>> Start Records for processing

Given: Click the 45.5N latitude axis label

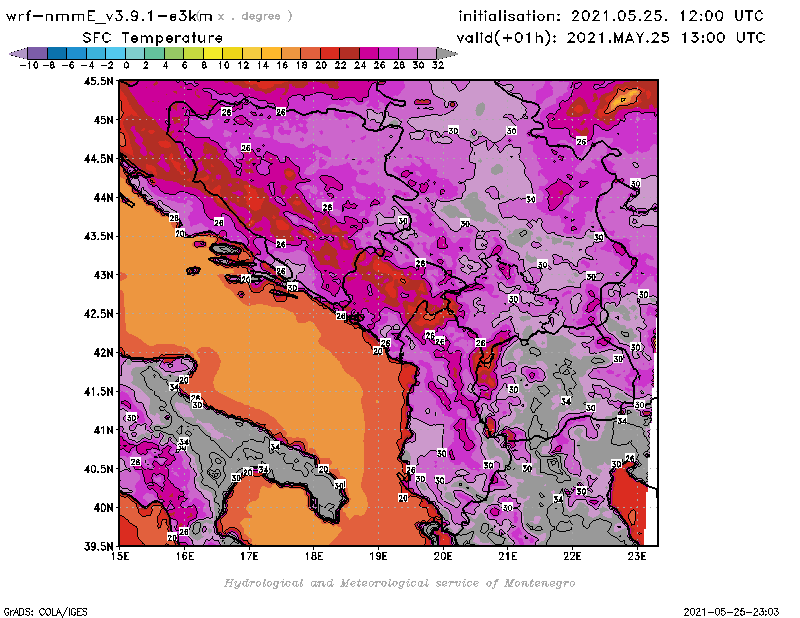Looking at the screenshot, I should pos(97,81).
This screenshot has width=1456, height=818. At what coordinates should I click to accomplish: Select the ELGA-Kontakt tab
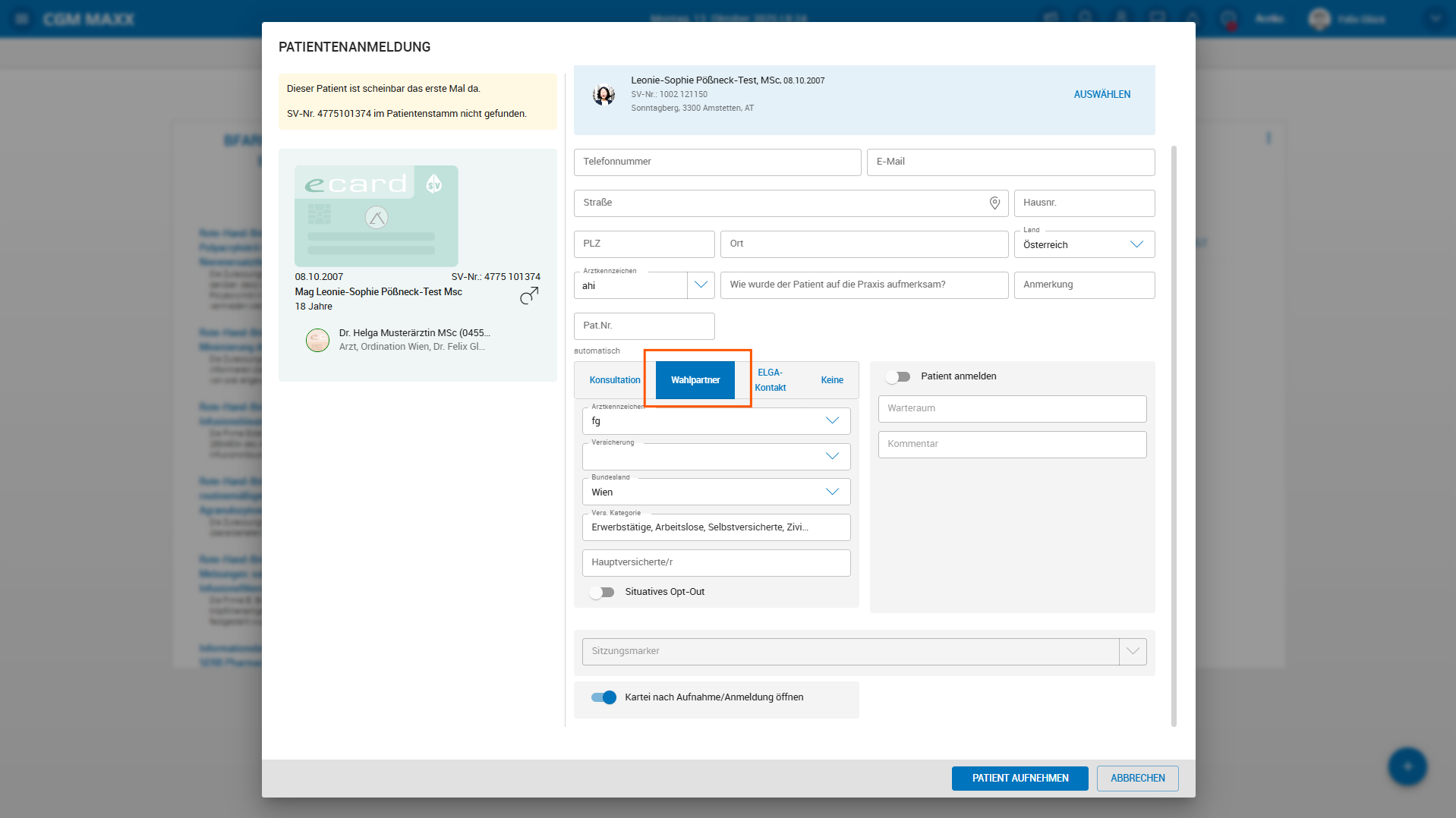click(770, 380)
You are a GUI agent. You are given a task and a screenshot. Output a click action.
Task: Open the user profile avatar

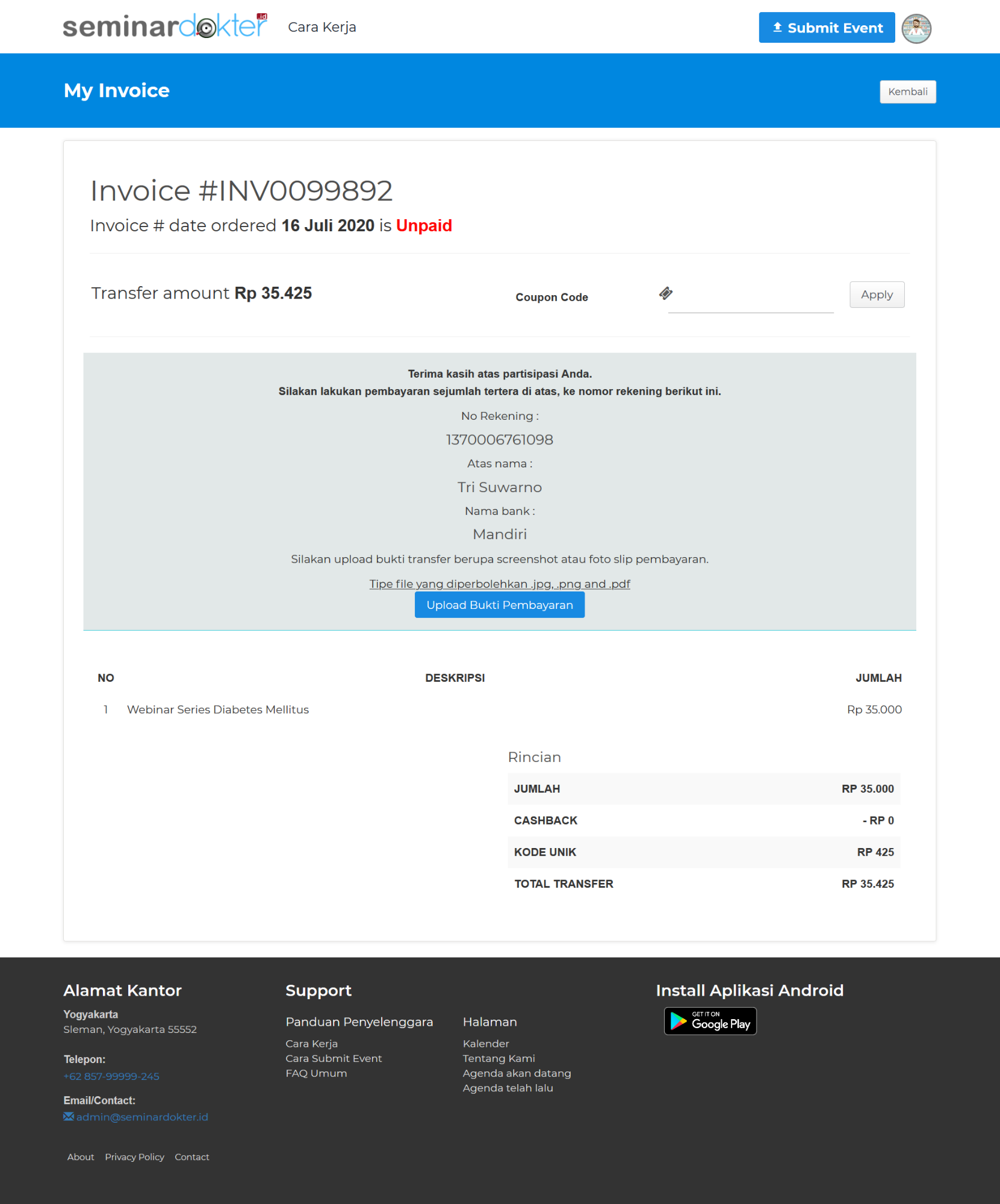[916, 28]
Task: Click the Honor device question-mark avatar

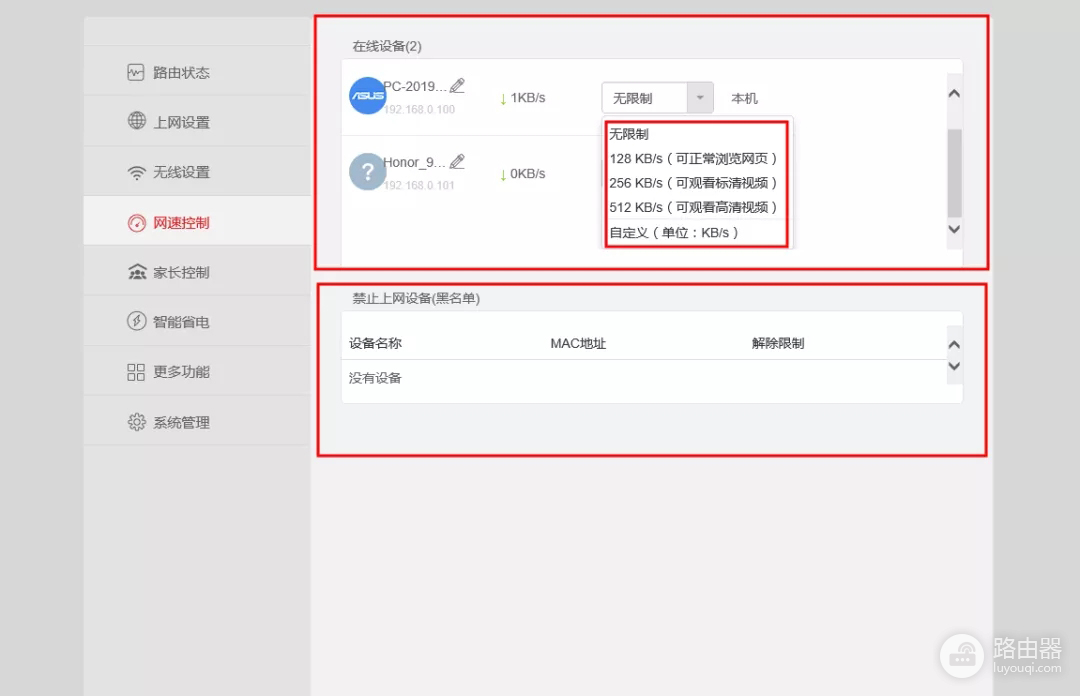Action: [x=367, y=171]
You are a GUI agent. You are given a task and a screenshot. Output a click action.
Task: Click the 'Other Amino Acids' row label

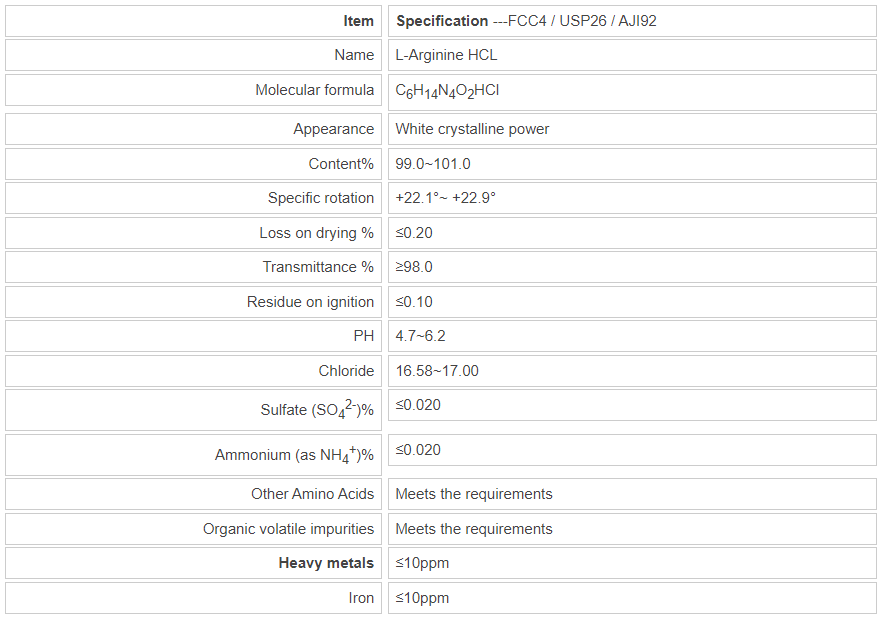(x=312, y=494)
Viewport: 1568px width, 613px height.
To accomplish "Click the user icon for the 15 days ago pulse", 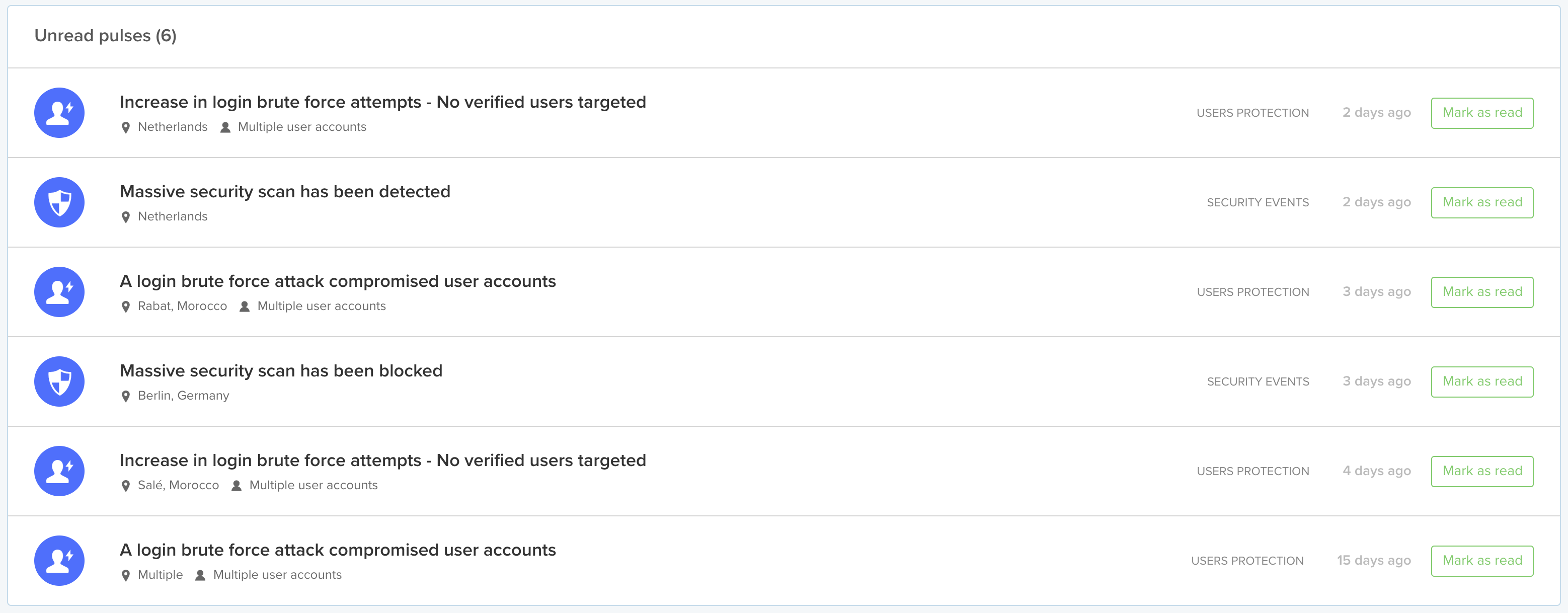I will (59, 560).
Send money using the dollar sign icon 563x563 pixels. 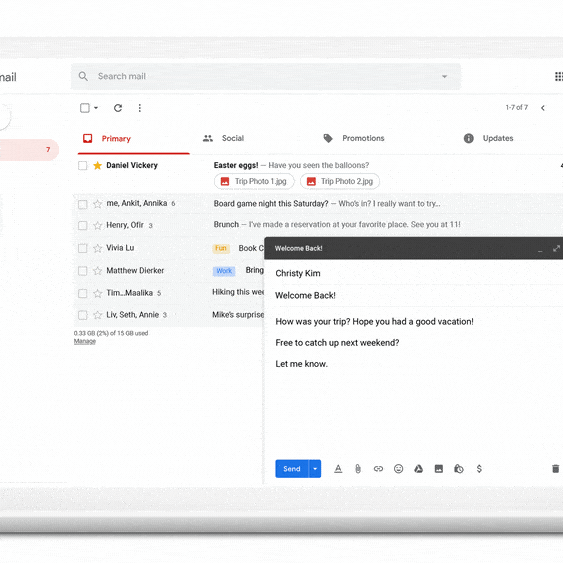[479, 469]
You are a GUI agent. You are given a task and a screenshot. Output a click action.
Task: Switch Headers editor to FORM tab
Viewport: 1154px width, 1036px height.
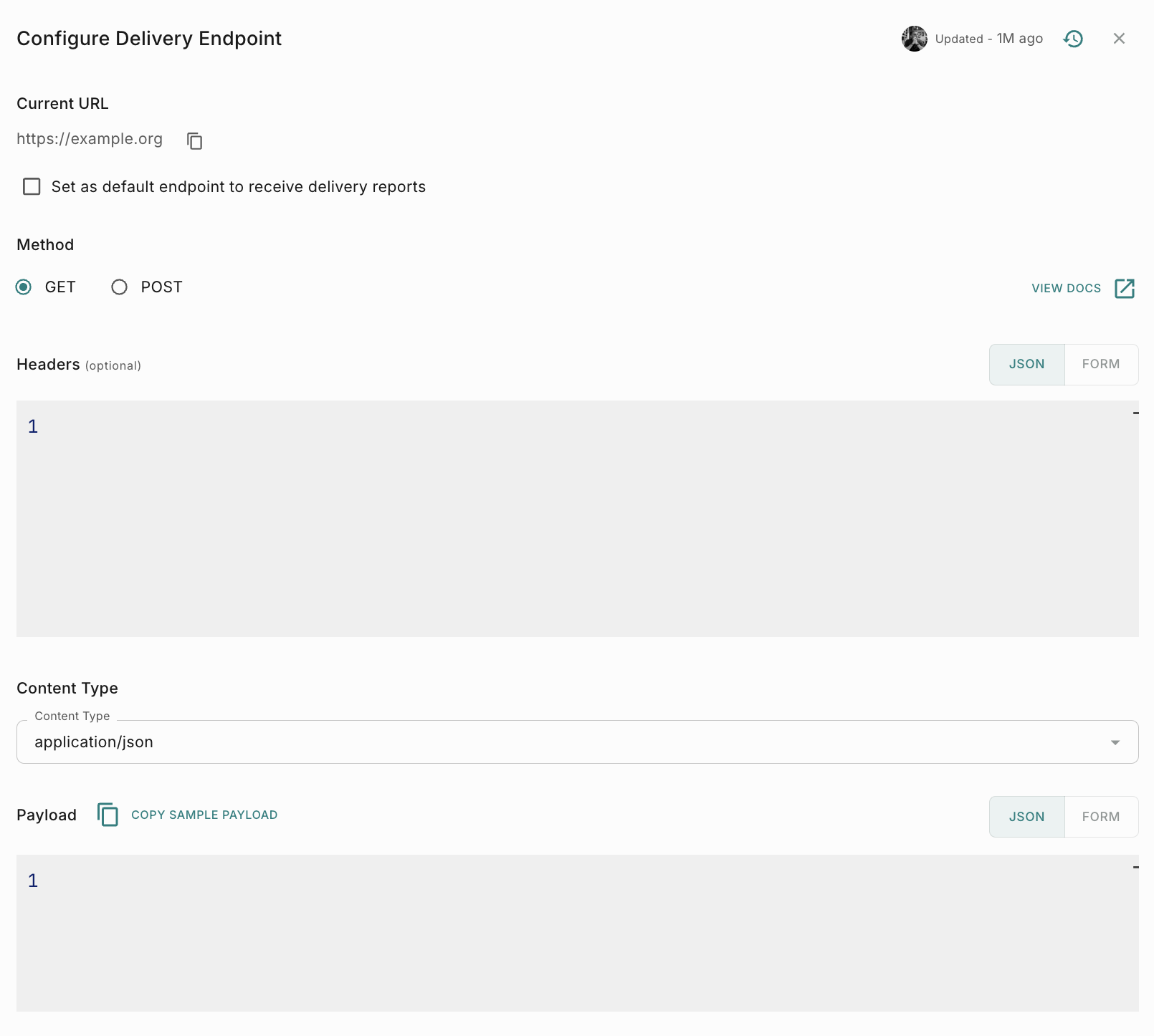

>> End Records for processing

Exercise task — Copy the part of the material above that opens with the line containing "This screenshot has" and closes with the line containing "(x=312, y=494)", keeping both of those lines. Leave the pictures out of your copy.

Exercise output —
This screenshot has width=1456, height=818. At what coordinates should I click to accomplish: Select the ELGA-Kontakt tab
click(770, 380)
You are a GUI agent. You are given a task and a screenshot. Output a click action.
Task: Open the user profile avatar

[916, 28]
Task: Click the Honor device question-mark avatar

Action: [x=367, y=171]
You are a GUI agent. You are given a task and a screenshot. Output a click action.
Task: Click the 'Other Amino Acids' row label

(x=312, y=494)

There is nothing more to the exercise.